How hamster AMθ respond to ANDV infection is not entirely clear. Alveolar macrophages, in general, need to walk a fine line between homeostasis and host defense to protect the host while preventing catastrophic inflammation. One way AMθ contribute to lung protection is by phagocytizing most of the particulate matter that enters the lungs. This suggests that they may also contribute to the clearance of ANDV from the lungs of hamsters. Early after intranasal ANDV challenge, we saw a trend toward increased detection of viral genome in hamsters that were depleted of AMθ, although depletion of AMθ does not significantly alter the amount of live virus or viral genome detected in lung tissue at late time points after infection (Fig. 3e and f). Hamsters devoid of AMθ also developed disease faster than untreated or control-treated ANDV-infected hamsters. Interestingly, the highest number of surviving animals was found in control liposome-treated animals (Fig. 3d). Correspondingly, this group also had greater numbers of AMθ than liposomal clodronate-treated or untreated animals (Fig. 3a to c). Like other models, this could suggest that early after infection, AMθ help prevent the spread of infection by reducing infectious virus in the lung and by so doing may help control the rate at which disease pathogenesis progresses. At later times after infection, similar levels of viral genome and/or infectious virus were found in the lung of all hamsters, supporting the argument that AMθ contribute more substantially to the immune response against ANDV early after infection but less so at later times once ANDV is primarily replicating in endothelial cells. This is also consistent with the reduced numbers of AMθ detected on day 17 compared to day 10.
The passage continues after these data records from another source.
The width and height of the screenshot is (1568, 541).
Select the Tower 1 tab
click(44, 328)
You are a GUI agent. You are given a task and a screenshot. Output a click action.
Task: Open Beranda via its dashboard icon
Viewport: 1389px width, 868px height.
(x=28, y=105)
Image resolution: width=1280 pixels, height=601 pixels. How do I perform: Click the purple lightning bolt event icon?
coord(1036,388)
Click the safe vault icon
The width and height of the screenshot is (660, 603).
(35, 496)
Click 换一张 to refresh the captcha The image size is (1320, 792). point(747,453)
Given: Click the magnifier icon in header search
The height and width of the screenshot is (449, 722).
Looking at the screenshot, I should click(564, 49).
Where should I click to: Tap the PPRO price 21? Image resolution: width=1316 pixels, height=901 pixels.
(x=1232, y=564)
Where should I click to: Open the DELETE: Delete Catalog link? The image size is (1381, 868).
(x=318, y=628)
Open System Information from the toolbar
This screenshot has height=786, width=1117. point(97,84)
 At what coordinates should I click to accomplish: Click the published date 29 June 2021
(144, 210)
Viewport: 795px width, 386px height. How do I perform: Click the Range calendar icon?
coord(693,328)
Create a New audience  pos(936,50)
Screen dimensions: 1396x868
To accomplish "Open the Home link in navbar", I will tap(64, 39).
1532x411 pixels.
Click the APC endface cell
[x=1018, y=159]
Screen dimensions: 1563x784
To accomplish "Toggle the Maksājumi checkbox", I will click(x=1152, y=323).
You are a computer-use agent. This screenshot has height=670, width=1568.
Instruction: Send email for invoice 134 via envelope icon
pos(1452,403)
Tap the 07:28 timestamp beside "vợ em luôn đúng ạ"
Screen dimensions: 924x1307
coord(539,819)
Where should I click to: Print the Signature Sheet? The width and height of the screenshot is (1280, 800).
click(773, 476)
A second way AMθ contribute to lung protection is by modulating immune responses in the lung (37, 58). In the presence of harmless particulates such as dust, they may go as far as suppressing antigen-specific adaptive immune responses either by directly suppressing tissue-resident T cells (59, 60) or by suppressing lung-resident dendritic cells (61), thus preventing them from migrating to draining lymph nodes and initiating immune responses. However, in the case of aerosolized pathogens, activation of AMθ results in a change in phenotype from a regulator of lung homeostasis to that of a cell capable of coordinating and participating in inflammatory immune responses (62, 63). Human AMθ make little TNF-α when exposed to SNV compared to lipopolysaccharide (LPS) (27), suggesting that hantavirus may be ineffective at activating AMθ. Correspondingly, we noticed little difference in the amount of TNF-α in the BAL fluid of hamsters in the presence or absence of AMθ following infection with ANDV intramuscularly (Fig. 4a) or at late times after intranasal infection (Fig. 4b). In the case of intramuscular injection of virus, it is not clear whether AMθ would be effectively stimulated since it is assumed that infection of the endothelium would occur directly via the blood and not by inhalation. We did observe an increase in the amount of TNF-α in BAL samples between day 10 and day 17 postintranasal challenge, indicating that an inflammatory response was occurring. However, at late times, depletion of macrophages did not reduce the amount of TNF-α detected, suggesting that AMθ are not a major source of TNF-α that late in infection. Somewhat surprisingly, at early times (day 10) after intranasal challenge, the depletion of AMθ resulted in an increase in TNF-α in BAL samples. One explanation is that in hamsters, AMθ are more prone to an immunosuppressive phenotype and by depleting them, other cell types, including neutrophils, endothelial cells, T cells, and epithelial cells are no longer prevented from producing TNF-α. The fact that control liposome-treated animals also had increased levels of TNF-α may be reflected in the increased numbers of AMθ induced by control liposome treatment. Resident AMθ at the time of control liposome treatment may retain their immunosuppressive phenotype, but any newly recruited AMθ could be expected to have a markedly different phenotype prior to adopting suppressive functions (64).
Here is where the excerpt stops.